* _THE EXERCISE_
Format the lines of the rows below as a Markdown table with the columns Nr and Line, starting with the line containing "Task: Click into the description text area" and continuing through the end of the rows. Omit blank lines and leave the pictures out.
□ □ □ □ □
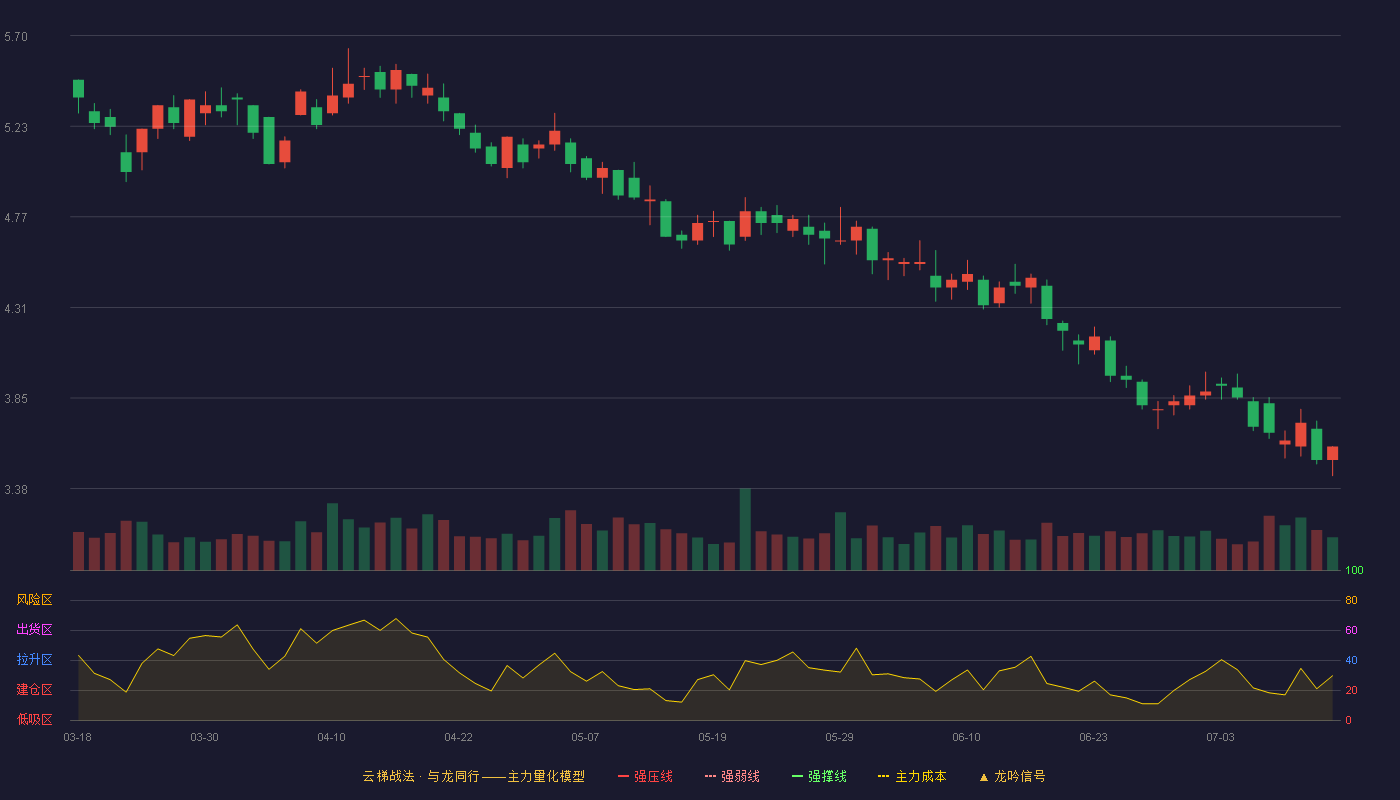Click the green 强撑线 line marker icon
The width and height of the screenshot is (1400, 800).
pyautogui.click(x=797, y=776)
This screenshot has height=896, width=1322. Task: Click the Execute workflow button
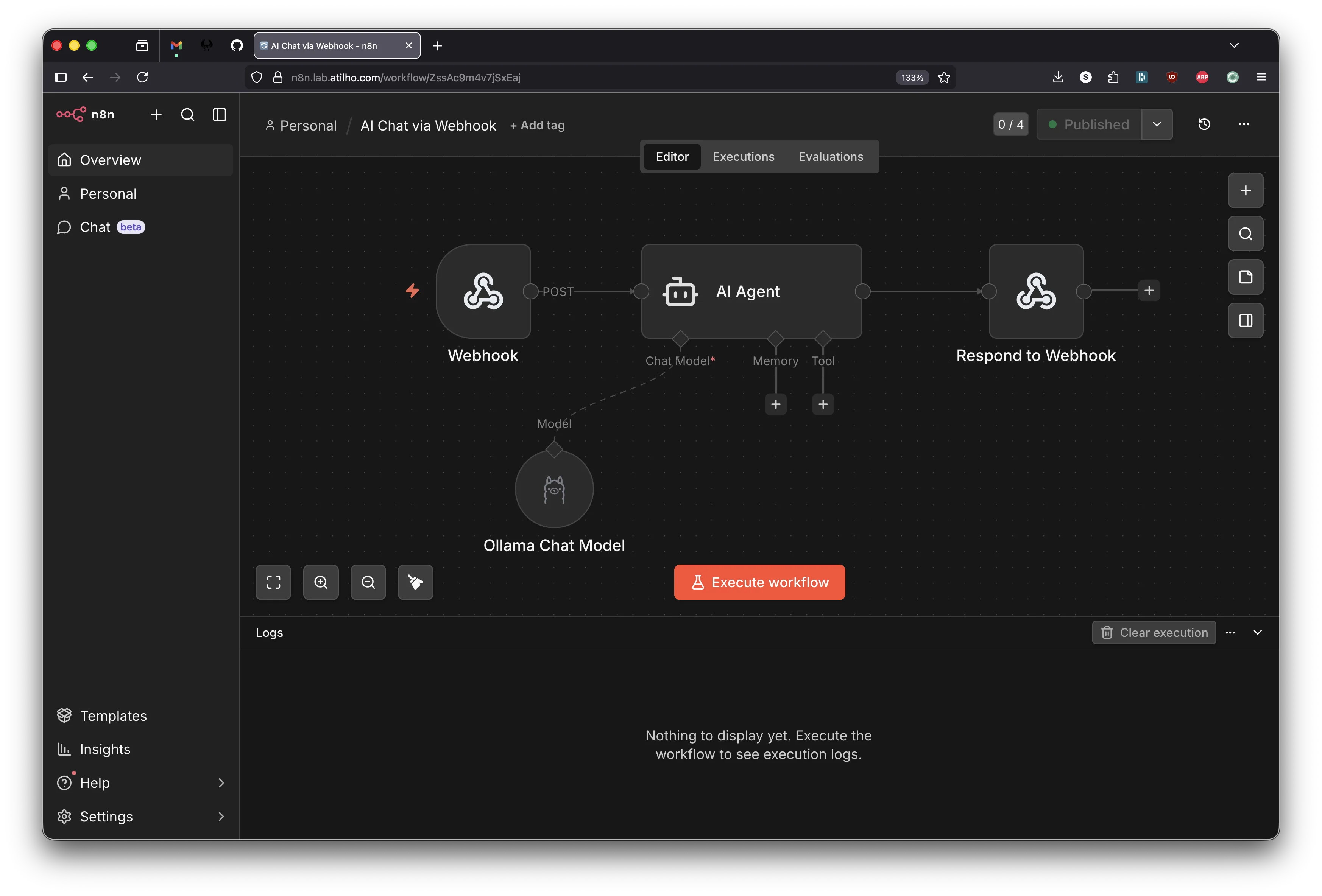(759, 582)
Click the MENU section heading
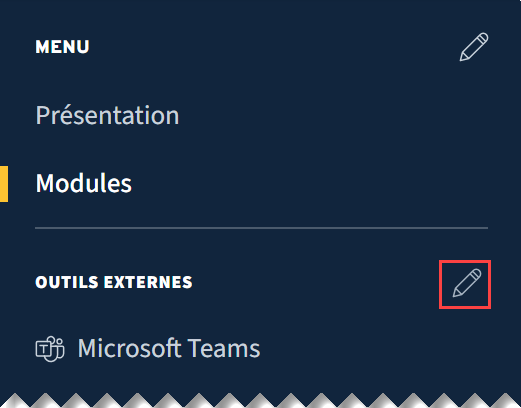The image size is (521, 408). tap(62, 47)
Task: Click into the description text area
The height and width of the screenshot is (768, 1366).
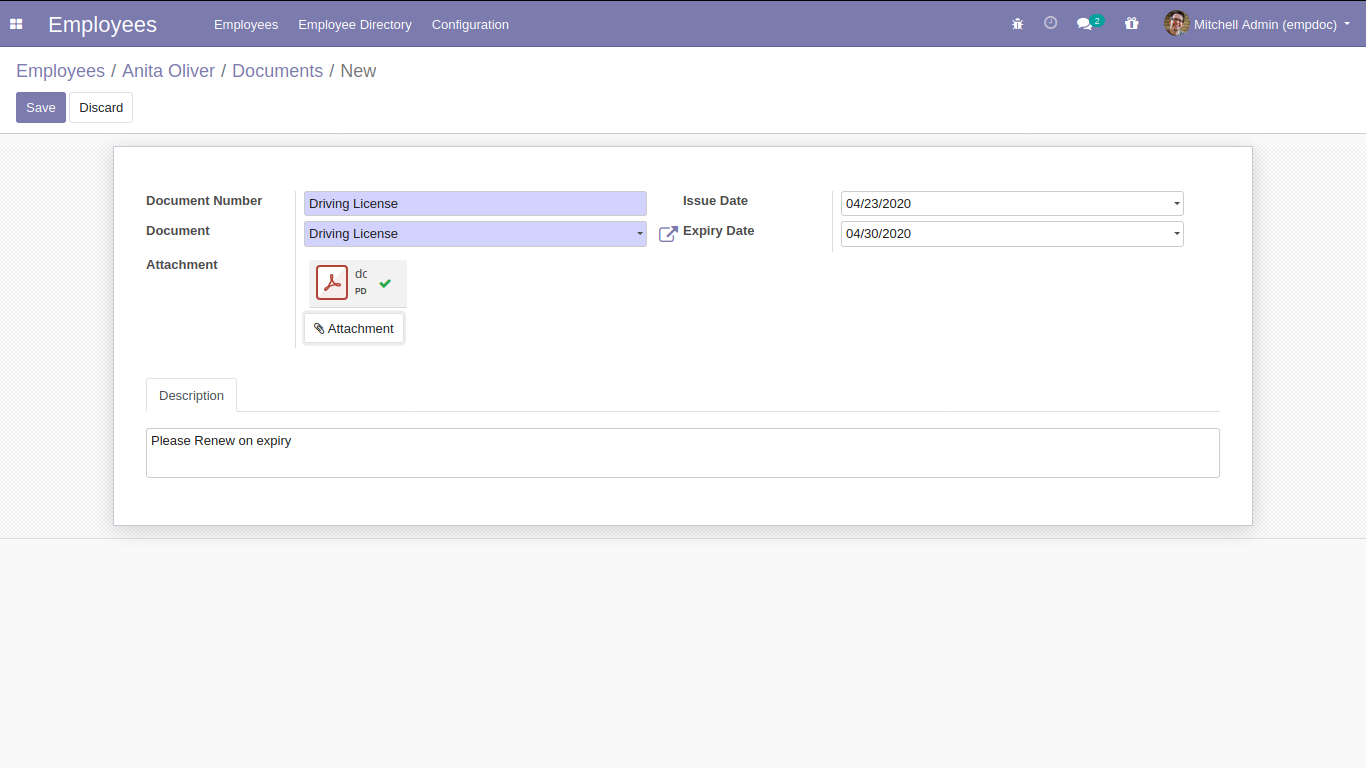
□ □ □ □ □
* _EXERCISE SOLUTION_
| Nr | Line |
|---|---|
| 1 | Task: Click into the description text area |
| 2 | The height and width of the screenshot is (768, 1366). |